The Shoppers In Front of Me | Teen Ink

The Shoppers In Front of Me

November 19, 2015
By Gwgideon GOLD, Commerce Twp, Michigan
Gwgideon GOLD, Commerce Twp, Michigan
11 articles 0 photos 14 comments

I was standing behind a boy and his mother at the grocery store. The boy was small, maybe in third grade, with long unkempt brown hair and bouncy legs. He was young. His mother, in contrast, looked like someone fighting for life and failing. Her body dropped with a heavy weariness from carrying her son on her shoulders.

Their cart was filled with food bought for a young child, covering the bottom of the basket but ascending no higher than six inches. Peanut butter and jelly, bread, a bag of baby carrots, and a collection of other school lunch necessities. The mother looked at a wall clock and sighed, reaching into her purse and frustratingly pushing things aside in an effort to find her wallet. She found it, pulling out the haggard leather thing and opening it. She looked through the few cards she had, pushing past her credit card and pulling out a government-issued food stamp card. Putting the wallet back in her bag, she held the food stamp card in the palm of her left hand, tucked in her pocket and hidden. She looked around and bowed her head down.

The boy, meanwhile, kept bouncing. He looked excitedly into the basket, seeing the snacks that would soon be tucked into brown paper bags by his mother and hauled to school. The winter was coming, which meant he could hide the bag inside of his coat and prevent his lunch from being stolen by Bobby Baxster. His mother didn’t know about Bobby Baxster.

The mother began unloading the cart, lifting up the same boxes of food that she had been lifting for the past eight years. She sighed again and then glanced at her bouncing boy. He was smiling, and for ever so shortly, a small star twinkled in her eye. Her lips began to curve up, pushing to form a smile until she looked back at the basket and lost the strength to hold her happiness.

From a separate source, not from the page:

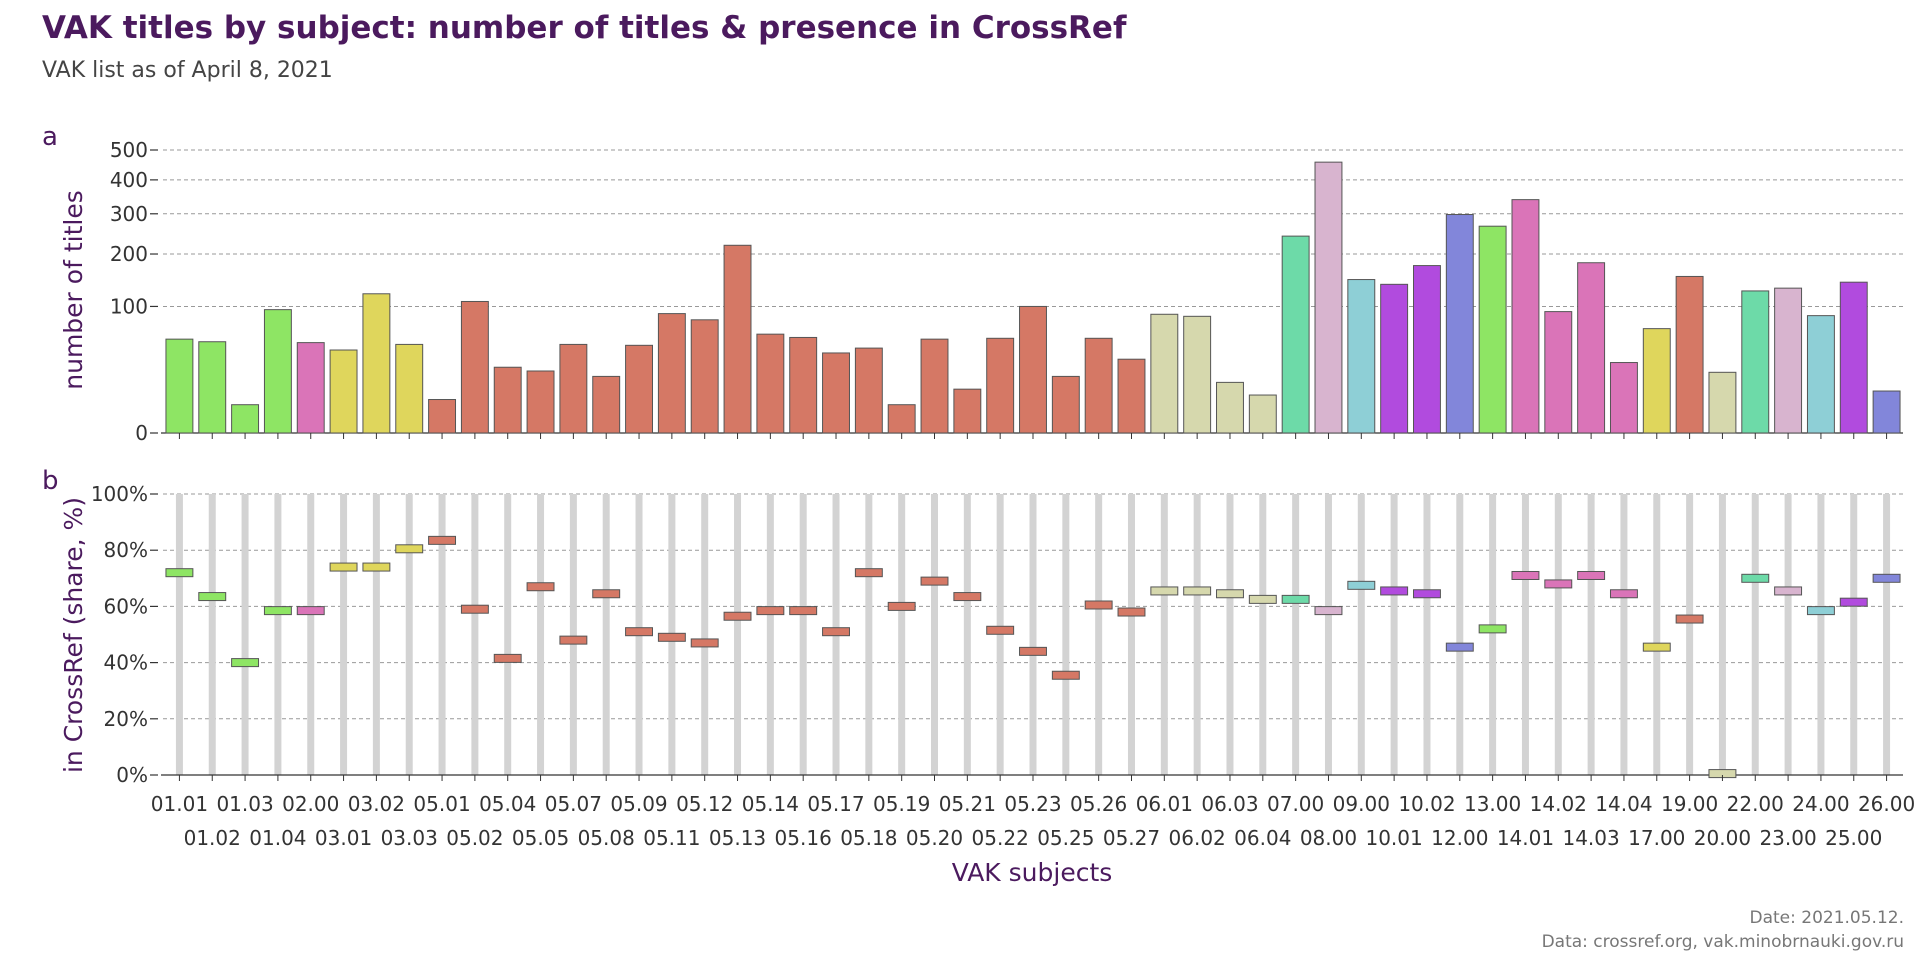 The height and width of the screenshot is (960, 1920). Describe the element at coordinates (1722, 838) in the screenshot. I see `x-tick-label-20.00: 20.00` at that location.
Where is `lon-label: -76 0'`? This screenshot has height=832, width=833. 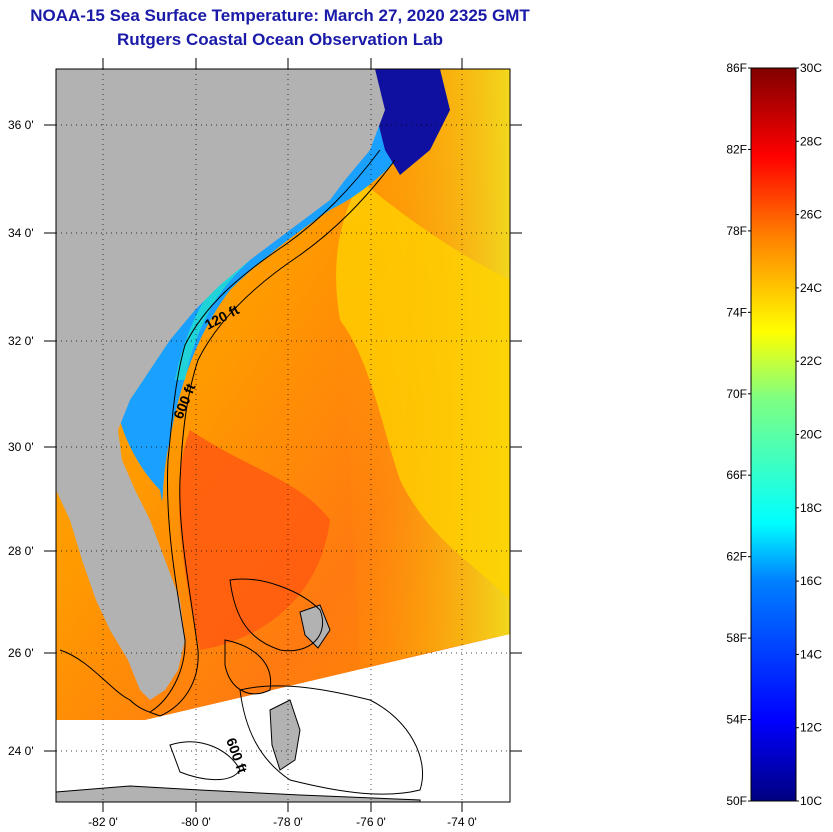 lon-label: -76 0' is located at coordinates (371, 822).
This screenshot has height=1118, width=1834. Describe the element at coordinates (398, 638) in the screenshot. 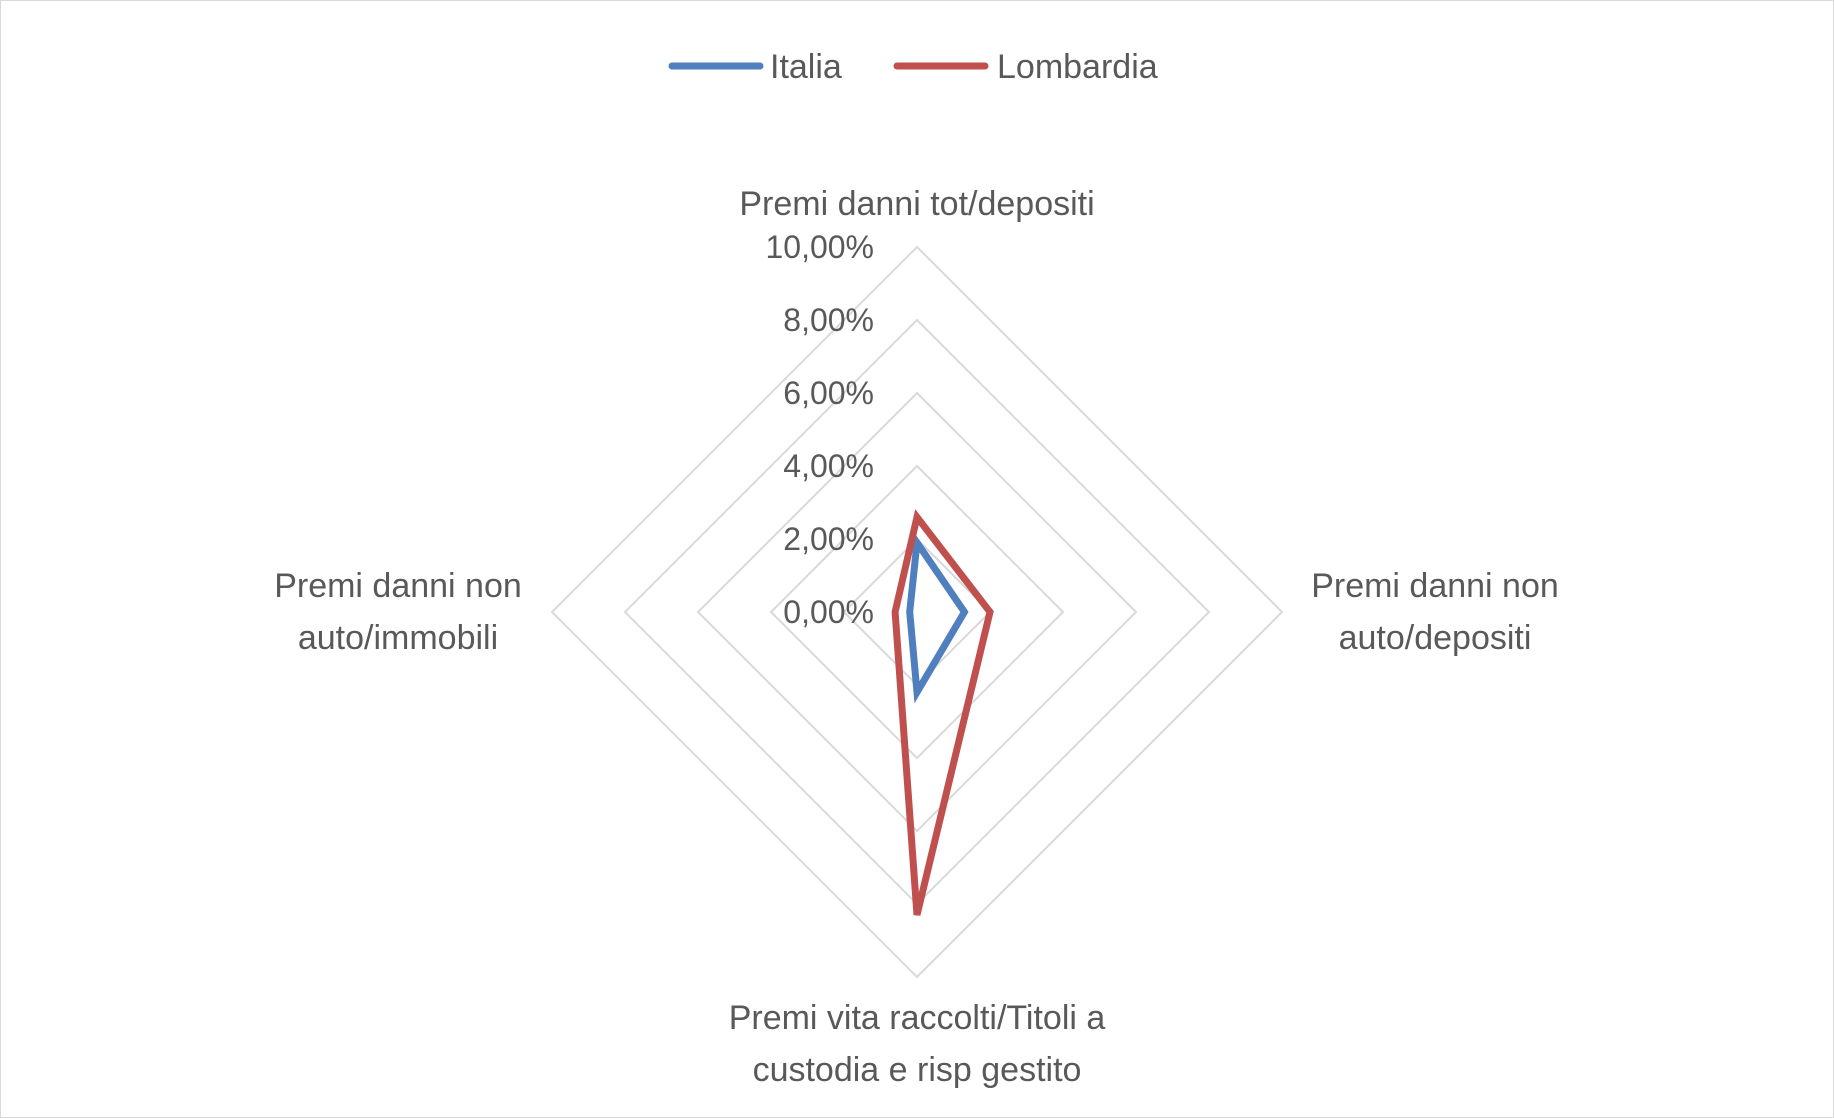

The boy turned his eyes from the cart to the candy shelf neighboring the checkout lane, and got on his tippy-toes to reach the chocolate bar he was eying joyfully. His mother pushed her brown hair behind her head, a dusty brown as worn as her skin, and then handed the cashier her food stamp card. She looked to the ground and averted her eyes until the cashier, a college freshmen or sophomore who was sporting a shiny watch, handed it back to her with a fabricated smile.
She began to load up the cart with filled paper bags when she saw her boy with the chocolate. He lifted his head, bouncing, smiling, and saying, “Please, mommy?” as he held up the candy. Her head ever so slightly turned as she read the price tag out of her peripherals. 99¢. She sighed.

The cashier waited, smile pasted on his face, as the mother looked to the ground. Her son kept smiling, kept bouncing, unaware of all that he was subjecting his mother to. She stood there, looking at the boy with poor, wearied eyes. Eyes that had slaved for every dollar she owned, eyes that had loved and been abandoned, dead eyes that wished for new life.

She moved her head and managed a quick glance at me. There was something in that glance, a faint grasp for the approval of someone else, an approval she had been starved of for far too long. And so, she reached into her purse, grabbed her wallet, and pulled out a single dollar bill. The boy smiled, and the twinkle in her eye raged like it had five years ago.